# Asian carp headed for lake michigan



## emc7 (Jul 23, 2005)

http://www.comcast.net/articles/news-science/20091202/US.Great.Lakes.Asian.Carp/


----------



## jones57742 (Sep 8, 2007)

emc7 said:


> http://www.comcast.net/articles/news-science/20091202/US.Great.Lakes.Asian.Carp/


We have warmer water species of these in West Texas.

They are bad news.

During my lifetime I have noted a significant decline in the populations of our Channel Cats and Blue Cats.

The only thing that I have found them to be of any use for is Yellow Cat fishing. I once caught a couple of 60 pound Yellow Cat on 2 pound carp.

I hate that they are trying poisoning. They will really screw up by eliminating many species of native fish and not many carp.

This was tried in West Texas in the late 40's and early 50's and our waters' ecosystem did not return to "somewhat normalcy" until the early 70's when significant rainfall occurred.

TR


----------



## emc7 (Jul 23, 2005)

All over the world, humans are connecting previously independent waterways.
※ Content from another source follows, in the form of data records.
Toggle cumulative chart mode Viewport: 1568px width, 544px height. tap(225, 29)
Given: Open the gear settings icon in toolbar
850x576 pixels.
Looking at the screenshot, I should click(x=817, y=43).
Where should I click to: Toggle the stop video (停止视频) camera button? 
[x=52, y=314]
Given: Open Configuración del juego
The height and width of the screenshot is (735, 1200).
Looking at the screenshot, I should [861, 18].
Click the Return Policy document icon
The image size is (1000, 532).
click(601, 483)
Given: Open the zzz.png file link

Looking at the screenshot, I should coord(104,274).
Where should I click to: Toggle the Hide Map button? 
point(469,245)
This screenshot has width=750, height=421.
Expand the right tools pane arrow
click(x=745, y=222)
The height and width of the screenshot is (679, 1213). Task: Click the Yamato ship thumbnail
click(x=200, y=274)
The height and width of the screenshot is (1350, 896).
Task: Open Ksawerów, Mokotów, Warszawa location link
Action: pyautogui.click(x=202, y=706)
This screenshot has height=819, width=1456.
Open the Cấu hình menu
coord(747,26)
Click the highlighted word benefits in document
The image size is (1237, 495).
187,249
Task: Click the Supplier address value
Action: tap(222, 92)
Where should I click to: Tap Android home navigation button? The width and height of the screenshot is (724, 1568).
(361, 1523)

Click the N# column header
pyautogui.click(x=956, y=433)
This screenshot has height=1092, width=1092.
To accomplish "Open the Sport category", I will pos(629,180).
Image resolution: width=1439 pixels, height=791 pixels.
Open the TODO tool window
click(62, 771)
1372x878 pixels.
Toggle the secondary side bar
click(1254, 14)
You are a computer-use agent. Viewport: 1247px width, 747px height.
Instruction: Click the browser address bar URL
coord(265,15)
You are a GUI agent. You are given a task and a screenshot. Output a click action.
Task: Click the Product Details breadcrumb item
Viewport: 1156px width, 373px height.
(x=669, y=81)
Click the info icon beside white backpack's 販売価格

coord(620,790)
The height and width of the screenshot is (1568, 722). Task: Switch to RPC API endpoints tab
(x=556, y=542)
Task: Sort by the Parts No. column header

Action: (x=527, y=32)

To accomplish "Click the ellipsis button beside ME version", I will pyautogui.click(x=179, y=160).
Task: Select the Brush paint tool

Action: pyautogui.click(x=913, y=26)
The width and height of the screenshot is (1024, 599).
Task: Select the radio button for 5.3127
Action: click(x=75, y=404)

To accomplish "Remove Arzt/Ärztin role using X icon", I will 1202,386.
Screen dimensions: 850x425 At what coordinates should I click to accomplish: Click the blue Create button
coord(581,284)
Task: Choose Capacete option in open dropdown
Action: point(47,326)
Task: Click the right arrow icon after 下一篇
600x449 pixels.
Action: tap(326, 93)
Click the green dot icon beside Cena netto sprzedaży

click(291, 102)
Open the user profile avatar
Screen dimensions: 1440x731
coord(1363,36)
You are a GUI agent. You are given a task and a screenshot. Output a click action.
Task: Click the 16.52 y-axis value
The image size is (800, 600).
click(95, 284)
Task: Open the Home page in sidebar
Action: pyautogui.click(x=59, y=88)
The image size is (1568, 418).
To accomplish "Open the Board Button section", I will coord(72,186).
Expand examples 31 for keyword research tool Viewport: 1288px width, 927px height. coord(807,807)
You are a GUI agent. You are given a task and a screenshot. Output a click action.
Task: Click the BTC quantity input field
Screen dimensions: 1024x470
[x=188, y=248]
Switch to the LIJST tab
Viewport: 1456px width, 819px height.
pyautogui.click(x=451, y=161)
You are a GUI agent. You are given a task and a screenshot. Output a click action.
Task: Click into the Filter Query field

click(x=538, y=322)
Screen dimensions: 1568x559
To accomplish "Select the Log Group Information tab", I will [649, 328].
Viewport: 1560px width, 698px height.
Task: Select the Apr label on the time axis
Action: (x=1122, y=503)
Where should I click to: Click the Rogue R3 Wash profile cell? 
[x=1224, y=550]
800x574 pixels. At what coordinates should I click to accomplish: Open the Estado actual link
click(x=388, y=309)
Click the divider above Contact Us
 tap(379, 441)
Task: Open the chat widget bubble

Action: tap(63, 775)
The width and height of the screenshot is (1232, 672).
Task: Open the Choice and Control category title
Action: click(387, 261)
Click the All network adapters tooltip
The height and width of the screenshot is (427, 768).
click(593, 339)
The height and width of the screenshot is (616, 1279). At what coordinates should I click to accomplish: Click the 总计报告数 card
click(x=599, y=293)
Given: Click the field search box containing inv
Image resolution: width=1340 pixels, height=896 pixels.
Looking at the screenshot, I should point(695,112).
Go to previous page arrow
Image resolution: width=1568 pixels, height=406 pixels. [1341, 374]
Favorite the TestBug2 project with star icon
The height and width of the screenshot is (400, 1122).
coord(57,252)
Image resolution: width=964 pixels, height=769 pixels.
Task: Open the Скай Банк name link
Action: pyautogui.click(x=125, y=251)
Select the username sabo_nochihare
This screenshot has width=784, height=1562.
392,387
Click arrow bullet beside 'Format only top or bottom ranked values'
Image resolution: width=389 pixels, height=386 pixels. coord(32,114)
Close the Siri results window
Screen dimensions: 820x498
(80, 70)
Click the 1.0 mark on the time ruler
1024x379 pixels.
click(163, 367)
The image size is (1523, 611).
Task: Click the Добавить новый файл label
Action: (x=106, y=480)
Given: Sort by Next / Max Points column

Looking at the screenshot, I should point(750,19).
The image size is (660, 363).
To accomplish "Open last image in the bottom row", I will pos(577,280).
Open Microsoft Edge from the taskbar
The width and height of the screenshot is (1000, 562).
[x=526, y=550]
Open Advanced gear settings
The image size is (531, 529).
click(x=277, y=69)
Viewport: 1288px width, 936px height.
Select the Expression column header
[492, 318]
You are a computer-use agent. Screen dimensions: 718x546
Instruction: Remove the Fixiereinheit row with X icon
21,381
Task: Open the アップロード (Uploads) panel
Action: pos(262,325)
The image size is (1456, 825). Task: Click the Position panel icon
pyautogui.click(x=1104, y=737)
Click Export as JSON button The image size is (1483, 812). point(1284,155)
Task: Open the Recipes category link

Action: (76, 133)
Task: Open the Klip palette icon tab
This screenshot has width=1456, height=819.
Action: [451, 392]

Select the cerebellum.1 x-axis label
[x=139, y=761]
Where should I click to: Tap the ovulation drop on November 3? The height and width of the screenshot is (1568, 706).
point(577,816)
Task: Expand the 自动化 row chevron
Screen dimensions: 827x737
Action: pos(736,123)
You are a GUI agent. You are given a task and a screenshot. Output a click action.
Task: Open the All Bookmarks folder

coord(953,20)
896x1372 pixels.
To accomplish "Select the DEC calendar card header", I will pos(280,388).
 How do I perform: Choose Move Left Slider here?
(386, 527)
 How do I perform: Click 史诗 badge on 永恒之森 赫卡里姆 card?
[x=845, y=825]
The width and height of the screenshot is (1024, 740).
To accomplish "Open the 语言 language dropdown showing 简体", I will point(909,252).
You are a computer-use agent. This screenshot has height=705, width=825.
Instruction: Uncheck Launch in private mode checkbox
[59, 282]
Its great for sanitation, irrigation and navigation, but bad news for native fishes.


----------



## elvis332 (Dec 29, 2007)

so why are these carps bad?do they kill other fish?


----------



## emc7 (Jul 23, 2005)

The eat plankton, so not other fish. But they eat so well and so much, all the other fish starve and they have no native predators so they don't get eaten, just eat and grow.


----------



## konstargirl (Dec 2, 2009)

I heard about that on the news alot. Why they just leave the carp alone? Let them migrate and died on there own.... They aren't really bothering anyone but themselves.


----------



## lohachata (Jan 27, 2006)

they will not just die out..they will breed and multiply..not only do they eat the plankton ; but they will eat the eggs of all the the food and sportfich in the great lakes.
they will destroy the balance of nature within the great lakes ecosystem..
i would think that at your age ; this type of situation should be something that you would have studied in school..


----------



## guppyart (Jan 22, 2005)

hmmm lets see 100,000 killer bees put into an enclosed room that contains 5 people who are deathly allergic what happens in the end?

non native fish destroy everything, there are industries that run off those lakes along with different species which rely on what the lake currently holds in its stock levels.
say birds that only eat one specific fish, but that fish dies and now the bird has no food source and dies, and there is a predator that eats those birds eggs for a snack suddenly you have 3 species dead cause of one dumb fish related to the goldfish  which is eating EVERYTHING


----------